Bueno, realmente aún faltan dos meses para que termine el año, aunque esto poca gente lo sabe…

¿El resumen del año? Bueno, una palabra lo define: intenso. ¿Que podría haberlo sido más? Sin duda. ¿Que soy un imbécil? Sin duda también, aunque aquí podría poner excusas que sonarían a eso, a excusa barata improvisada. Sí, acepto imbécil como mi animal de compañía favorito, o sea, mi otro yo, que es el más frecuente.

¿Cosas positivas? Las hay. Hubo un viaje en mayo que me marcó, a tierras murcianas, aunque luego la vida siguió por sus derroteros habituales, que es lo que había que hacer en aquel entonces… Aquella noche en blanco fue espectacular… La luna en lo alto y el pájaro alarma mirándome acusador… Musicalmente hablando parece que ya, por fin, arrancamos con Fundamento Zero, tras haber fichado a un diamante en bruto. Y luego está esa otra cosilla que parece estar renaciendo… Veremos, veremos que depara este año nuevo… He escrito un montón, pese a no estar excesivamente inspirado… He conocido a algunas personas interesantes que espero sigan por el camino a mi lado durante un tiempo, hasta que las circunstancias nos separen…

¿Cosas negativas? Las mismas de siempre. Pero sé que está en mi mano cambiarlas.

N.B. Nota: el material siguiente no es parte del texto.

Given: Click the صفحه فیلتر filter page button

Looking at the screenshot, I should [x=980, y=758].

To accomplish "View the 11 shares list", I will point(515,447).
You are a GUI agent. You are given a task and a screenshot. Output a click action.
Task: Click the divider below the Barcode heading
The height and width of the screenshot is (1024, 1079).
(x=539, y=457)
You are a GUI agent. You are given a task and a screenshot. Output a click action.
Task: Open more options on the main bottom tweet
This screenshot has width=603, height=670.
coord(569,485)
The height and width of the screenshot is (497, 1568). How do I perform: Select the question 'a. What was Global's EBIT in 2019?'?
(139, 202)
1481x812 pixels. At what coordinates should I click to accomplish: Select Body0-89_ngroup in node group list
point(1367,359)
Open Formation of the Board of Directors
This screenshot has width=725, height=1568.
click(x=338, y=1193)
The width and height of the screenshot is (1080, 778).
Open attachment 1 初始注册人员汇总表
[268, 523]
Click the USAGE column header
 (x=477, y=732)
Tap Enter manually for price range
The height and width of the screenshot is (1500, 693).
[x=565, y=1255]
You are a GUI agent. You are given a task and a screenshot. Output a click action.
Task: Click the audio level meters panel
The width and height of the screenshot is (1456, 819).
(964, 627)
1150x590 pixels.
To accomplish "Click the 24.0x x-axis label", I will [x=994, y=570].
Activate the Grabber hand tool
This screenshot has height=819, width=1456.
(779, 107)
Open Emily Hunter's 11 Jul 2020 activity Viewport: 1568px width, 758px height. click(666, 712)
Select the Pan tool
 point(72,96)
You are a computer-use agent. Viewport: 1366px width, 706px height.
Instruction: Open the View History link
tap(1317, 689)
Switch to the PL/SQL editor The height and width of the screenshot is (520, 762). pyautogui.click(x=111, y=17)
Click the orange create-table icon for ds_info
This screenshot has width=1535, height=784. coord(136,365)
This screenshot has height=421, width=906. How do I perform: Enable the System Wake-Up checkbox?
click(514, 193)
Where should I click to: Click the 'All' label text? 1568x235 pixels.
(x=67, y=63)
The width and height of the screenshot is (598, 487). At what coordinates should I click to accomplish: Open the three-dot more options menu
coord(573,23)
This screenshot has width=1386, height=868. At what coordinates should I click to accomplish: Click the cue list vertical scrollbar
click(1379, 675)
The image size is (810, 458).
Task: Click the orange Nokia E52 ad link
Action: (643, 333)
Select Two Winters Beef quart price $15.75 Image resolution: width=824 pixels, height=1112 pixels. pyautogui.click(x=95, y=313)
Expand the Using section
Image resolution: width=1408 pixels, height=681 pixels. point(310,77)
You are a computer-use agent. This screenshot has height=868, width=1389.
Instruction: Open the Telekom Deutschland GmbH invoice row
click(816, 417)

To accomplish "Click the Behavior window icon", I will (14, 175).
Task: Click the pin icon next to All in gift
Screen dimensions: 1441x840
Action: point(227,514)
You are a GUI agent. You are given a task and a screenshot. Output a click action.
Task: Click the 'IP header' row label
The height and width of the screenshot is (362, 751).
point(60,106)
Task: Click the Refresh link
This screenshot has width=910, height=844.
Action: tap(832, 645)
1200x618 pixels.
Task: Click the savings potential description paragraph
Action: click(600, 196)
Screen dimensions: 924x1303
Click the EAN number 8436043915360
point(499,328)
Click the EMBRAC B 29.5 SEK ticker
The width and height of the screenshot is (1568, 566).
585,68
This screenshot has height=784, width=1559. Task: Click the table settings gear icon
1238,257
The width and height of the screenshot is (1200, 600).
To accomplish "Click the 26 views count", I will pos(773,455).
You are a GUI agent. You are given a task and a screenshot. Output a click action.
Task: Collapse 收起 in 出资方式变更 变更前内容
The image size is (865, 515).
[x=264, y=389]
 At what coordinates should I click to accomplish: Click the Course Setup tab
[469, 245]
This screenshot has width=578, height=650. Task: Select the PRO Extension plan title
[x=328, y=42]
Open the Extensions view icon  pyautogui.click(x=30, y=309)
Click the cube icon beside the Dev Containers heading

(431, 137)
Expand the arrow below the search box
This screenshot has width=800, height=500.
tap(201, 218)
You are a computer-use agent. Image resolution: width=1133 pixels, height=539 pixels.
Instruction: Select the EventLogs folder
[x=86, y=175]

Así que no voy a quejarme de ello; es culpa mía.

Un libro de este año: Martes con mi viejo profesor.

Una peli: One day, sobre todo la escena final.

Un disco: sin duda alguna, Valtari, de Sigur Ros. Ese magnífico disco doble. Ojalá un día, aunque sea muy lejano, tenga que regalar uno…

Si es que… Siempre la misma historia…

Besos, y feliz 2013.

Pese a los políticos y demás escoria, espero que sea un gran año para todos.